Exercise instructions:
Nothing but the lines from the one with "[Instagram] (213, 1104)" through the end of the records may appear in the answer, each reproduced exactly, pictures omitted.

(Stored data)
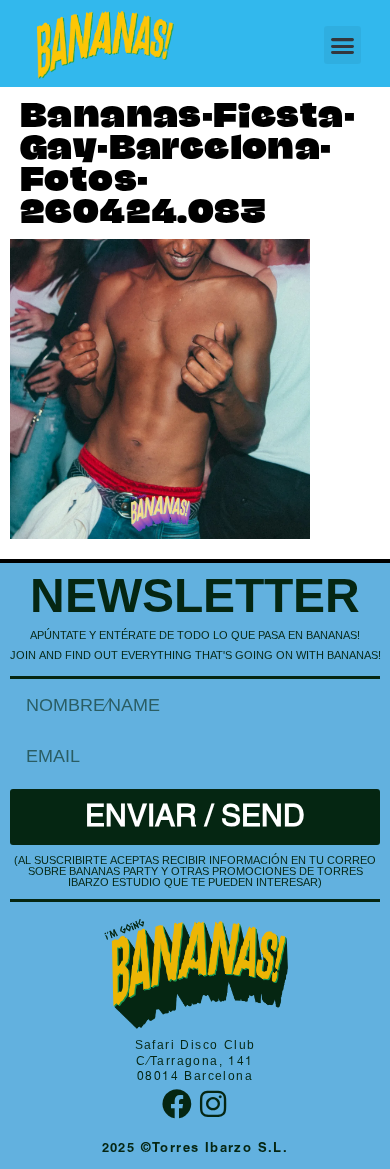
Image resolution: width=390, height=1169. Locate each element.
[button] (343, 45)
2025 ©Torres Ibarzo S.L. (195, 1149)
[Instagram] (213, 1104)
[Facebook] (177, 1104)
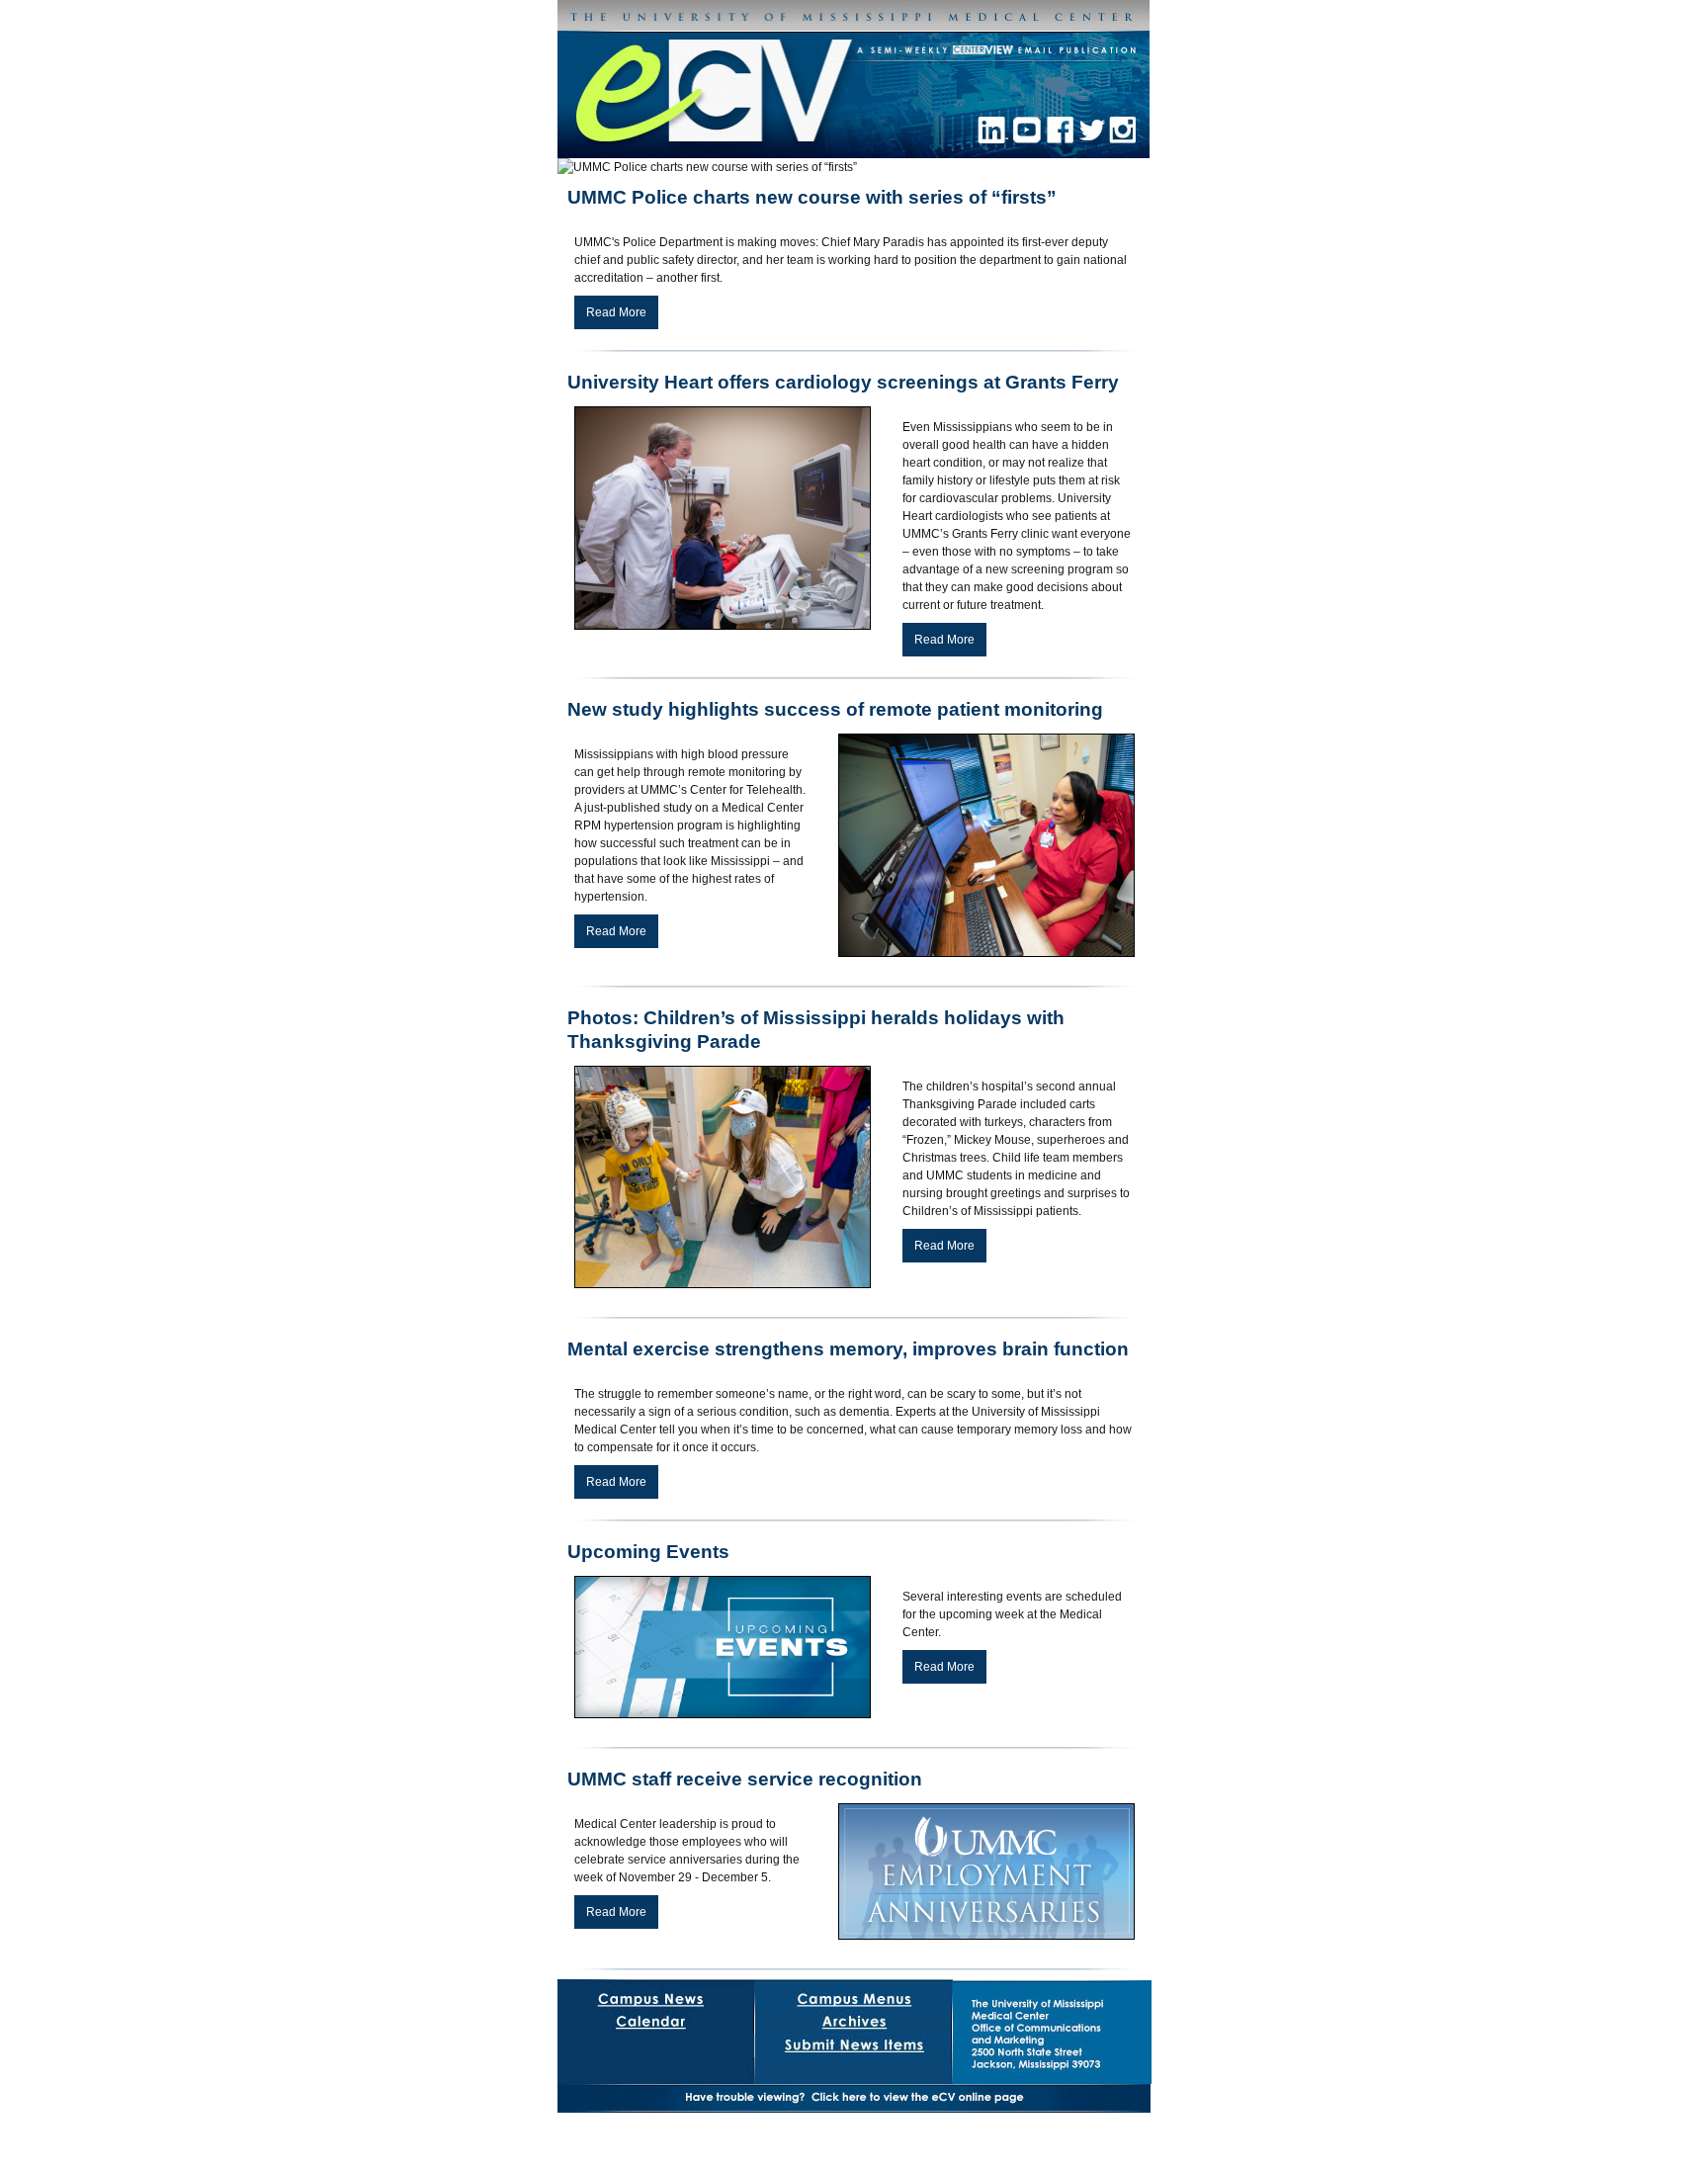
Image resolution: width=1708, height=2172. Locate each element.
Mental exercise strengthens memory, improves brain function (848, 1349)
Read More (616, 312)
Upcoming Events (648, 1551)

Reply:
[Instagram] (213, 1104)
[Facebook] (177, 1104)
Image resolution: width=1708, height=2172. Locate each element.
Mental exercise strengthens memory, improves brain function (848, 1349)
Read More (616, 312)
Upcoming Events (648, 1551)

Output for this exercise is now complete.